Nación y nacionalismo, dos asuntos arduos, polémicos, inciertos en su contenido, difusos en los discursos que los evocan y, con frecuencia, peligrosos en sus proyecciones y consecuencias. Sin embargo, son temas que marcaron, y que marcan, la política contemporánea. Palabras a medio camino entre la ideología y el sentimiento, entre la razón y la sinrazón, son el núcleo del poder, el argumento que explica la capacidad de movilización de los caudillos y que constituye el telón de fondo de innumerables fenómenos de masas.
La nación, para algunos, es una especie de entidad colectiva superior; una suerte de dogma laico que se superpone y prevalece sobre los individuos y sus derechos. Un sentimiento con connotaciones sagradas, que justifica al Estado que la encarna; que explica y fundamenta al poder; que legitima a partidos, movimientos y caudillos que han logrado, a través de la ideología y la propaganda, apropiarse del concepto y hacer suyas la tradición y la historia.
La apropiación político-partidista de la nación como argumento para dominar y embelesar a la población fue un fenómeno frecuente en el siglo XX. En nuestro siglo ha adquirido renovada fuerza, y todo indica que será, por algún tiempo, la trinchera desde la cual se seguirá combatiendo a la globalización, satanizando a los “imperios”, afirmando orgullos que hasta hace poco eran extraños a una clase media cómoda y consumista pero que, gracias al ascenso generado por la prosperidad económica, es ahora la masa que determina con sus votos el destino de los gobiernos.
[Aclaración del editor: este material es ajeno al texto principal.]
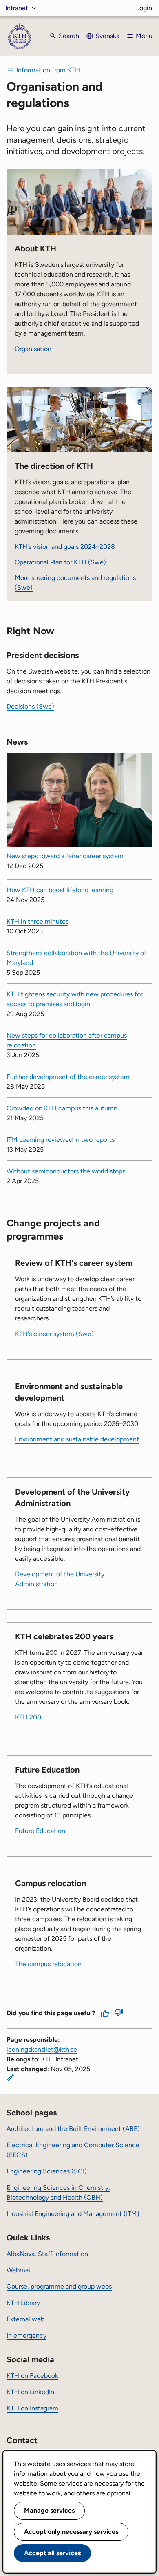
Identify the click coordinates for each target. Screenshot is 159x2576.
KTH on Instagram (32, 2408)
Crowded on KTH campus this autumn (62, 1108)
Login (144, 8)
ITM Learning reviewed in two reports (61, 1140)
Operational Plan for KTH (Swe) (60, 562)
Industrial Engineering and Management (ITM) (73, 2214)
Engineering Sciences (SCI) (47, 2171)
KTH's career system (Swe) (54, 1334)
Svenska (107, 36)
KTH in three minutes (37, 921)
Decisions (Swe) (30, 706)
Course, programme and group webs (59, 2286)
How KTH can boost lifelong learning (60, 890)
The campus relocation (48, 1964)
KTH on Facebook (32, 2375)
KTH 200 (28, 1717)
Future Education (40, 1831)
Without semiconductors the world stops (66, 1171)
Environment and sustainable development (77, 1439)
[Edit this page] (10, 2077)
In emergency (26, 2335)
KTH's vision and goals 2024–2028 (65, 547)
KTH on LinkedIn (30, 2392)
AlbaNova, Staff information (47, 2254)
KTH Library (23, 2303)
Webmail (19, 2270)
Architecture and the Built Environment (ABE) (73, 2129)
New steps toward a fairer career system (65, 856)
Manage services (49, 2510)
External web (25, 2319)
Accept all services (52, 2553)
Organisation (33, 349)
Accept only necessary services (71, 2532)
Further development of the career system (68, 1077)
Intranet (16, 8)
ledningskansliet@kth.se (42, 2049)
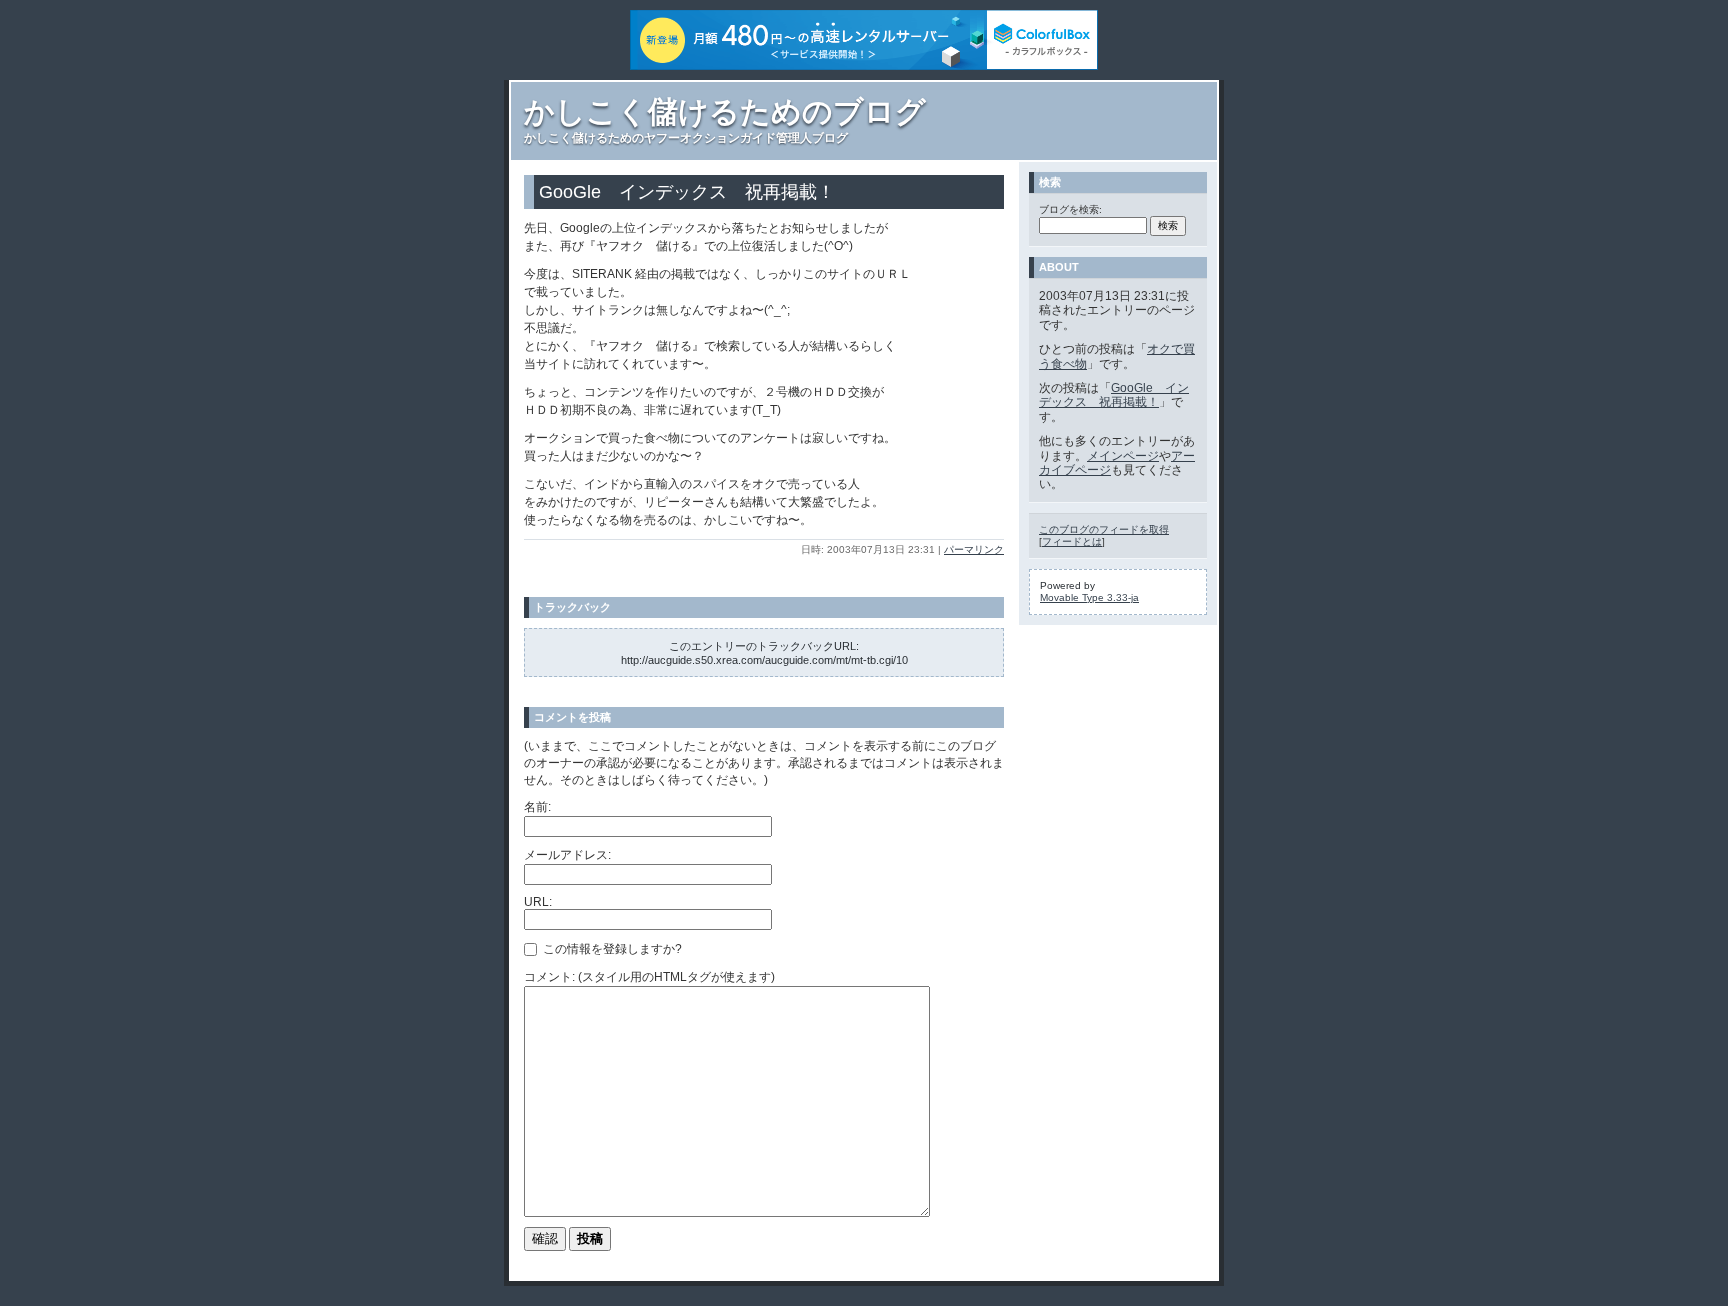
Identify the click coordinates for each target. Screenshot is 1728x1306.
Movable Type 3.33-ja (1089, 597)
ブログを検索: (1070, 209)
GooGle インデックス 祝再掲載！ (1114, 395)
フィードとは (1072, 541)
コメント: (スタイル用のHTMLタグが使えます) (649, 977)
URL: (538, 902)
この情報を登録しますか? (611, 949)
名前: (537, 807)
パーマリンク (974, 549)
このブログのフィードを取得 (1104, 529)
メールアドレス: (567, 855)
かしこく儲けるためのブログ (725, 111)
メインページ (1123, 456)
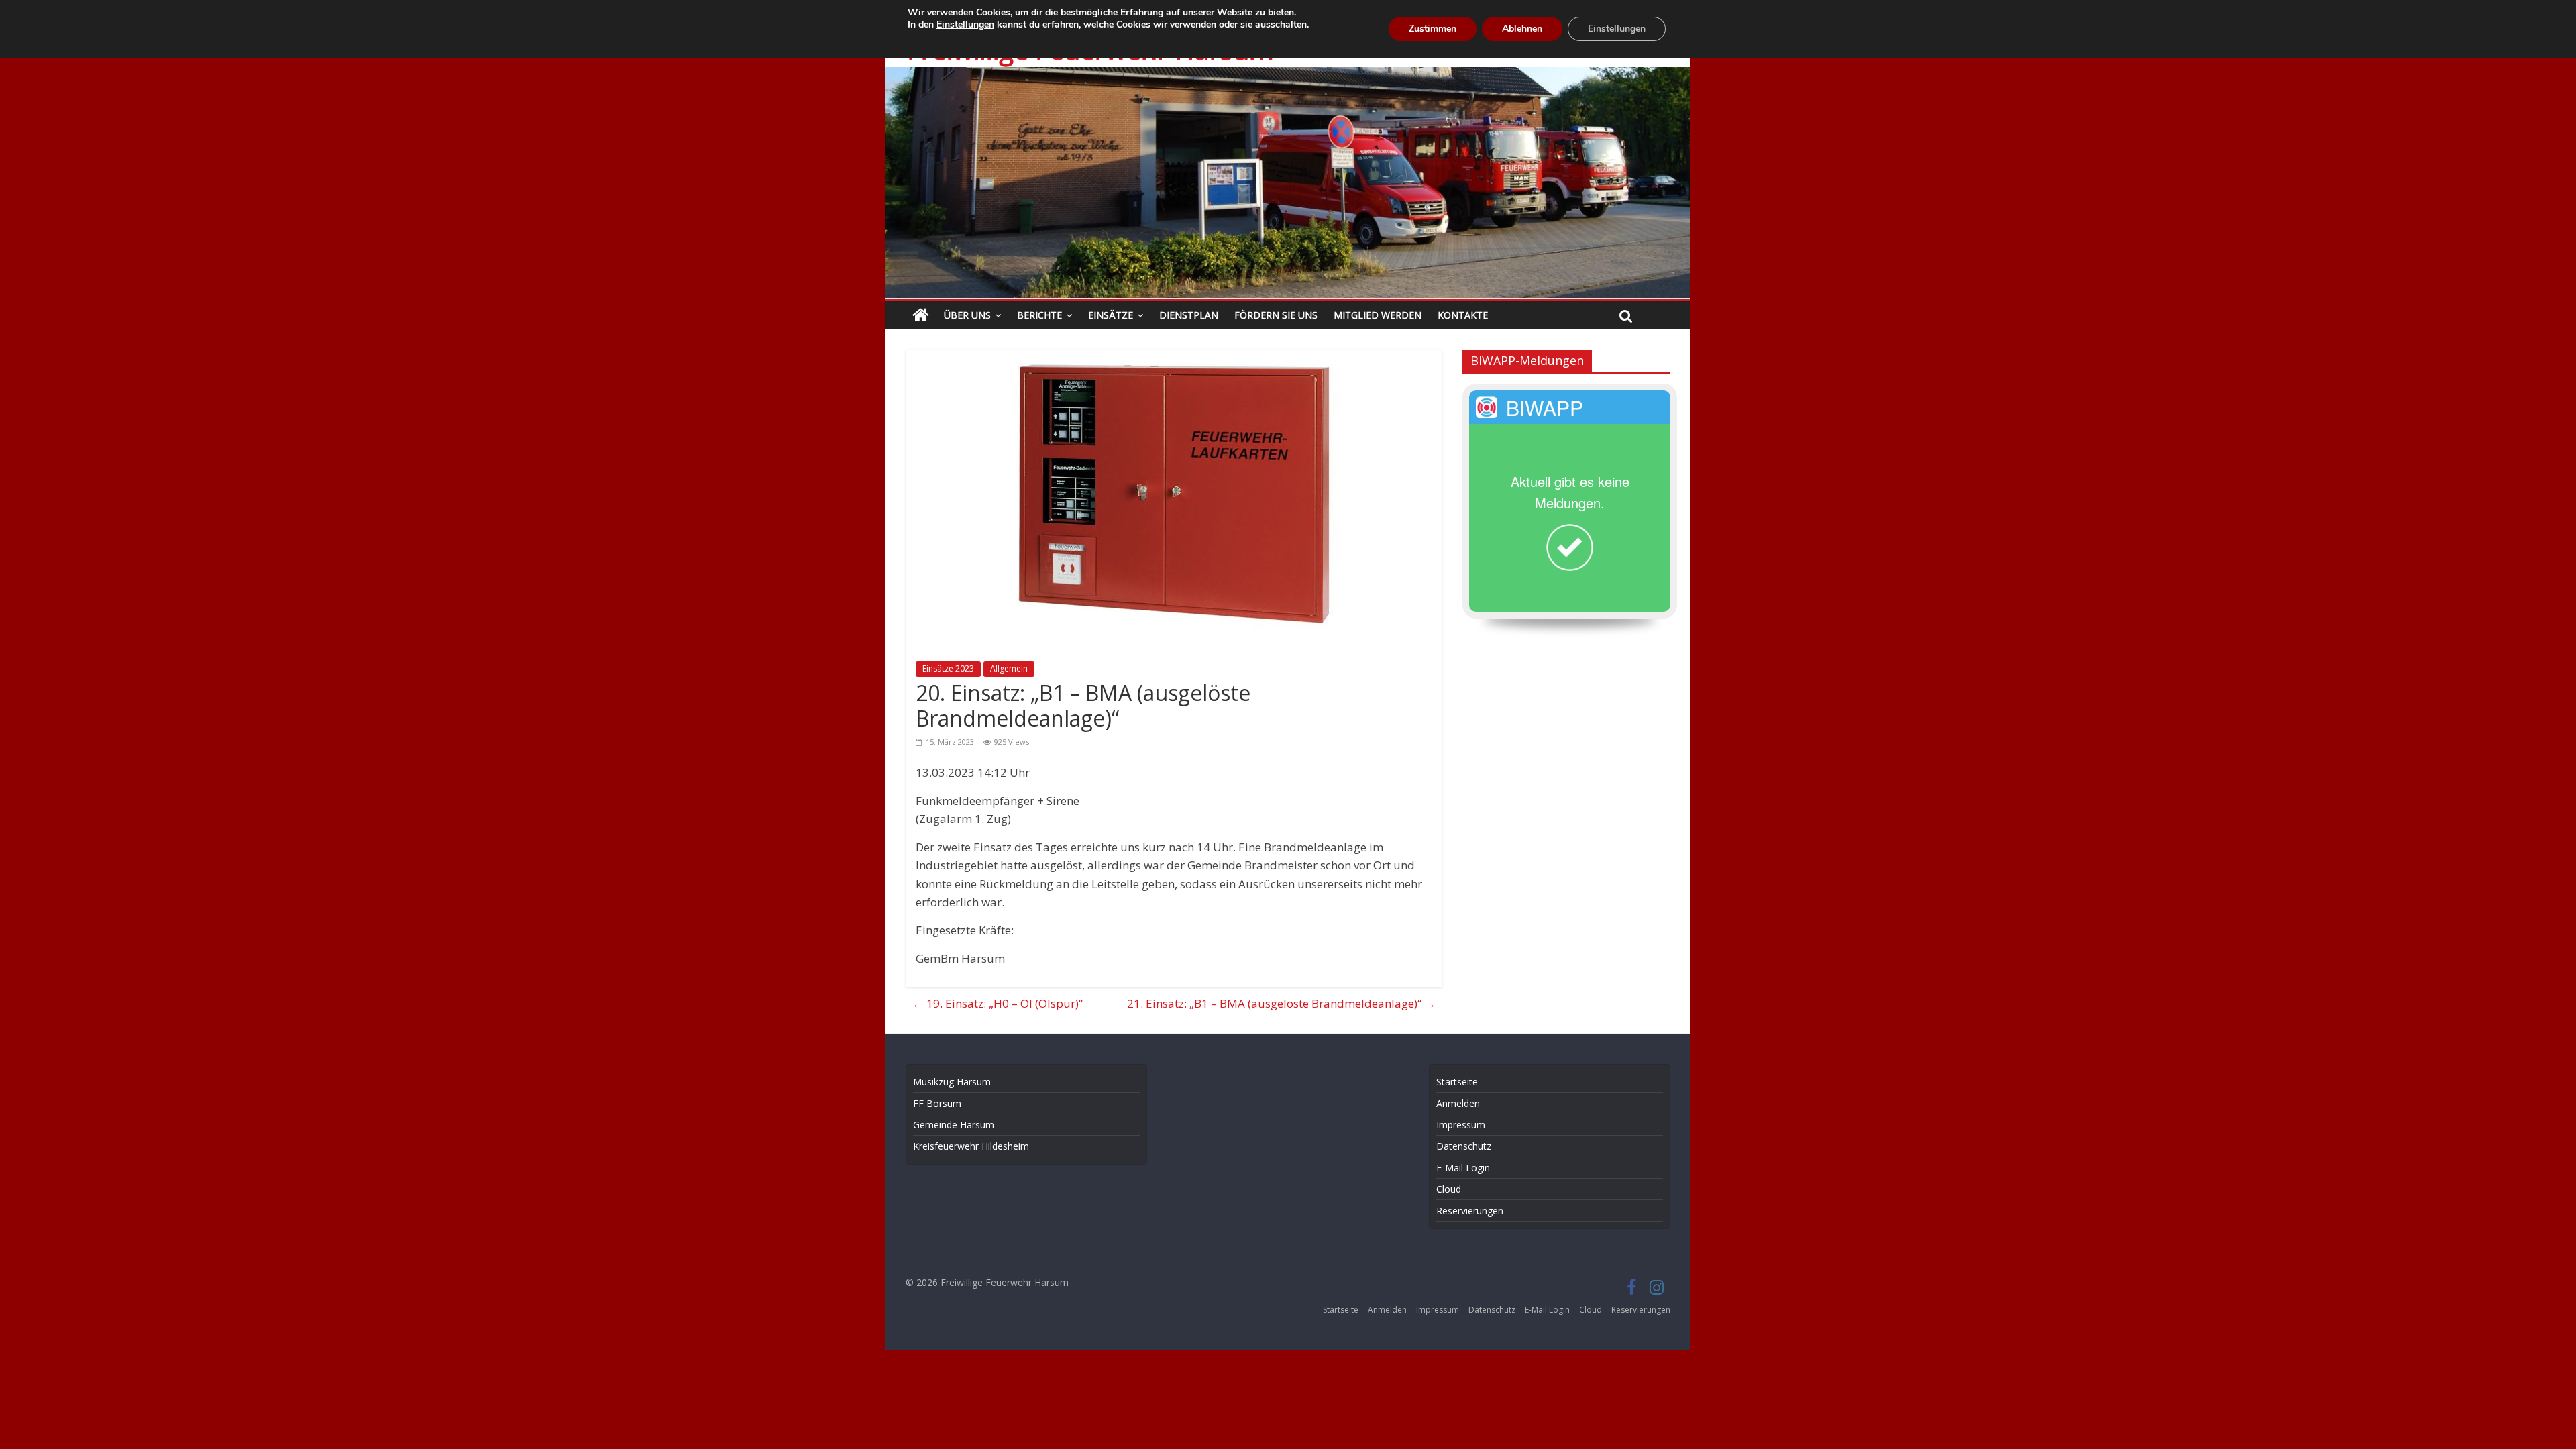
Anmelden (1458, 1103)
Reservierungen (1469, 1210)
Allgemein (1009, 668)
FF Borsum (937, 1103)
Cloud (1448, 1189)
Es verdad que la nación, y su implícita apelación al sentido de comunidad -antes de transformarse en nacionalismo- es un factor que hace posible la vinculación de los individuos; y un vago sentido que dota de identidad a eso que se llama “pueblo”. Sin embargo, y paradójicamente, de la “nación” nacen las ideas del “extranjero” y del “forastero”, que expresan una sui géneris forma de exclusión respecto de quienes, de algún modo, no comparten la totalidad de los modos, costumbres, idioma y valores que se sienten como propios. Por amistosos que seamos, en el común de los mortales, el sentimiento nacionalista alude a aquello de que nosotros somos “nosotros” y “ellos” son diferentes. Las élites, usualmente, no comparten ese modo de ser: son más universales y liberales.
El “veneno de la nación” llegó con el nacionalismo, esa degeneración del sentimiento nacional que transformó a la idea y al sentido de identidad en argumento para hacer la guerra, perseguir a los diferentes, condenar a los disidentes y convertir a los símbolos nacionales en estandartes de represiones irracionales y de barbaries de todo orden. Los fascismos fueron, y son, el mayor ejemplo de semejante patología, que, penosamente, ha probado ser extremadamente contagiosa y recurrente.
¿Es posible “vivir la nación” sin ser nacionalista?